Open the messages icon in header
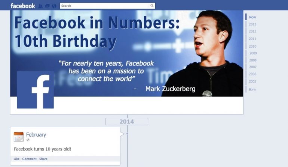point(48,6)
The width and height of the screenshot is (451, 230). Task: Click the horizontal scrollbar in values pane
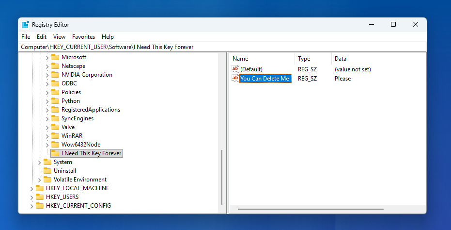click(x=311, y=209)
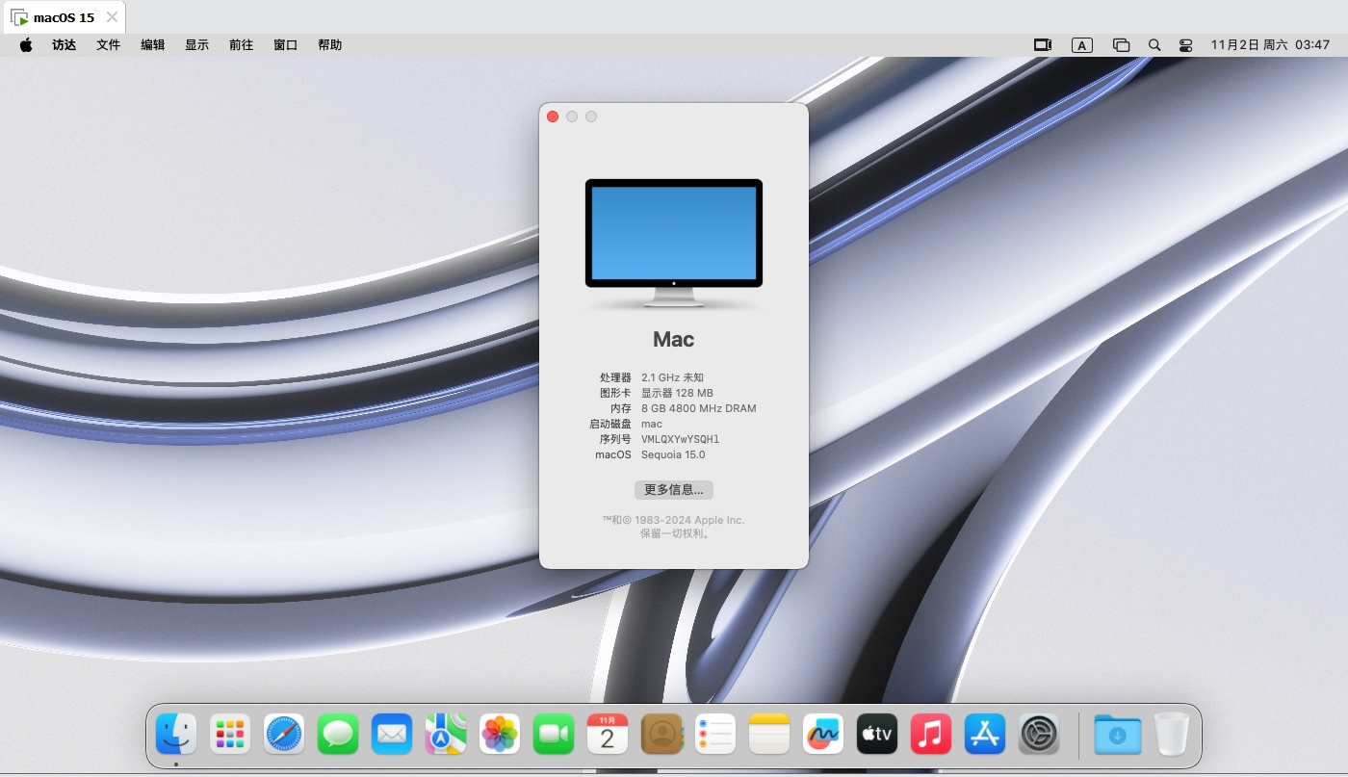Open the 前往 menu
The height and width of the screenshot is (777, 1348).
[x=242, y=45]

**Work required:**
The copy must begin at the line containing "The width and" and end at the last line of the data above, with every line retyped exactly and no pictures included.

**Answer for this exercise:**
The width and height of the screenshot is (451, 230). Task: Click the horizontal scrollbar in values pane
click(x=311, y=209)
Open the 前往 menu
The height and width of the screenshot is (777, 1348).
[x=242, y=45]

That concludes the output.